Regisseur Chad Stahelski präsentiert uns zusammen mit Kameramann Dan Laustsen und Produktionsdesigner Kevin Kavanaugh eine endlose Reihe atemberaubender Bilder und Stuntmen, die mit allem, von Pistolen und Messern bis hin zu dem bereits erwähnten Buch beziehungsweise Pferd, herrlich blutige Verwüstungen anrichten. Wo der Film jedoch ein wenig strauchelt, ist, dass die Versuche, die Welt weiter auszubauen, nicht ganz so inspiriert sind wie in den vorherigen Filmen. Die durchweg spannenden Kampfszenen sorgen für viele Lacher, vor allem bei den Tötungen, bei denen Wick gezwungen ist, etwas anderes als eine Waffe zu benutzen. Und natürlich spielen auch Hunde wieder eine Rolle. Sofia wird von ein paar Hunden begleitet, die praktisch jede Szene des Films stehlen, in dem sie zu sehen sind, und sich in einer der großen Kampfszenen des Films mehr als gut behaupten.
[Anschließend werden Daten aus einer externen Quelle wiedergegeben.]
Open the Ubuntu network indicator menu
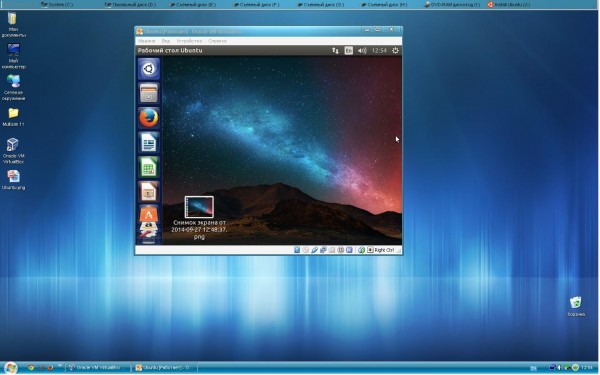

Das Ende – eine spektakuläre Schießerei mit vielen Fights und zerbrochenem Glas – toppt noch einmal alles bisher Dagewesene. Das offene, teils unbefriedigende Ende durch den Verrat eines guten Freundes lässt den treuen Wick-Fan fassungslos zurück. Das steigert jedoch die Freude auf eine Abrechnung im nächsten Teil nur umso mehr.
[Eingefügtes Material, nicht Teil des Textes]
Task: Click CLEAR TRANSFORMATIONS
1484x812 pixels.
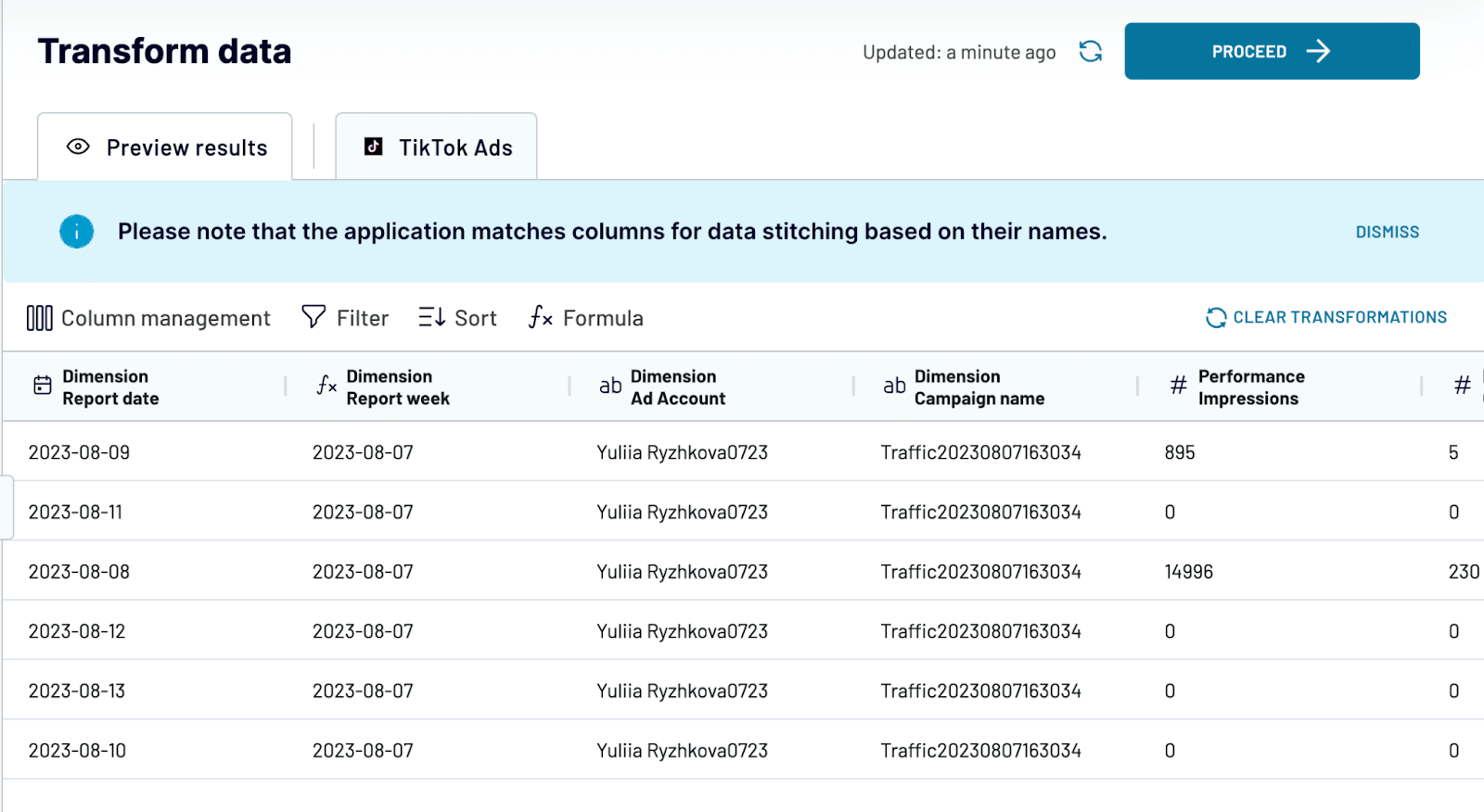Action: pos(1326,317)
JOHN WICK: KAPITEL 3 – PARABELLUM konnte am ersten Wochenende sagenhafte 56 Millionen US-Dollar am Box-Office einspielen. Zwar lag das Budget mit 75 Millionen US-Dollar deutlich höher als bei den ersten beiden Teilen, doch der JOHN-WICK-Hype trug den Film allein in den Staaten über die 170-Millionen-US-Dollar-Hürde. Auch in Deutschland knackte der Film die magische 1-Millionen-Kinozuschauer-Marke (1.194.815) und die gesamten weltweiten Einnahmen betrugen 327 Millionen US-Dollar. Das Franchise lebt und der Rachedurst Wicks scheint noch lange nicht gestillt.